Analyzing the data on options at all execution dates, it should be noted that the value of the levels of 5,000 and 10,000 was the most significant increase in the trading volume of call options.

PRO MODE

In addition to standard market analysis parameters, such as the volume of open positions in futures and options, available to a wide range of readers, under the new category “PRO MODE”, we provide an overview of a number of market parameters that require special training or experience.

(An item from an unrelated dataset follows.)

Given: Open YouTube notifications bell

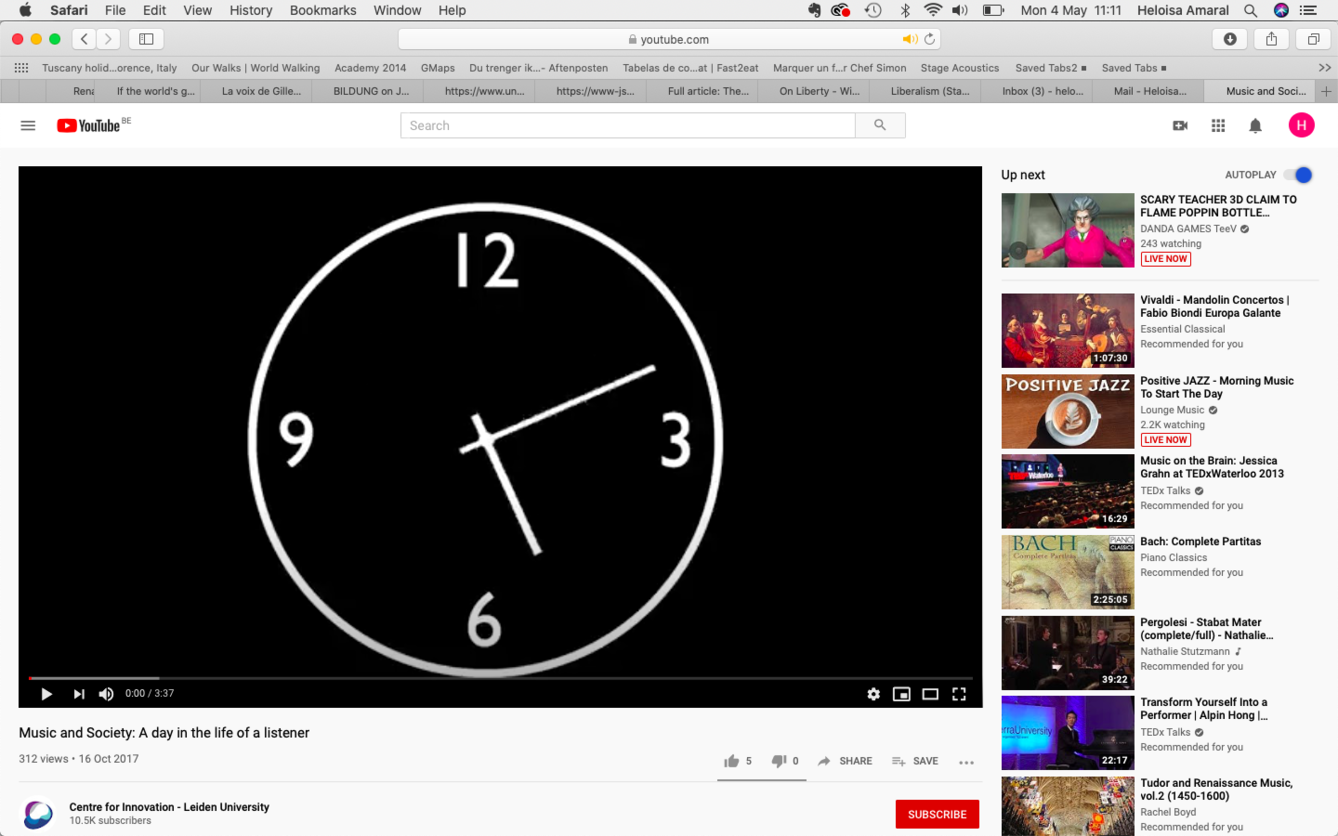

MarkIV for short term BTC options (via Derebit info)

The trend of increase in volume and number of call options has only intensified during the past week. Judging by traders’ activity, the market is sure that the rally will not stop there and the growth still has enough potential. The final signal of the end of the summer consolidation could be a test of the 50,000 level.

MarkIV for long term BTC options

For an option with a more extended execution date — in six months and a year, the level of optimism continues to increase with a steady and stable trend.

MarkIV for short term ETH options

After the launch of the “London” update, it became clear that it would not go unnoticed and would have a significant impact on the price and trading of ETH. Increased optimism in the short and medium-term was expected, but the full upside potential appears to have not yet been realized.

MarkIV for long term ETH options

In the long term, with the launch of PoS and ethereum 2.0, it seems that there are no more factors that can negatively affect the upward price movement.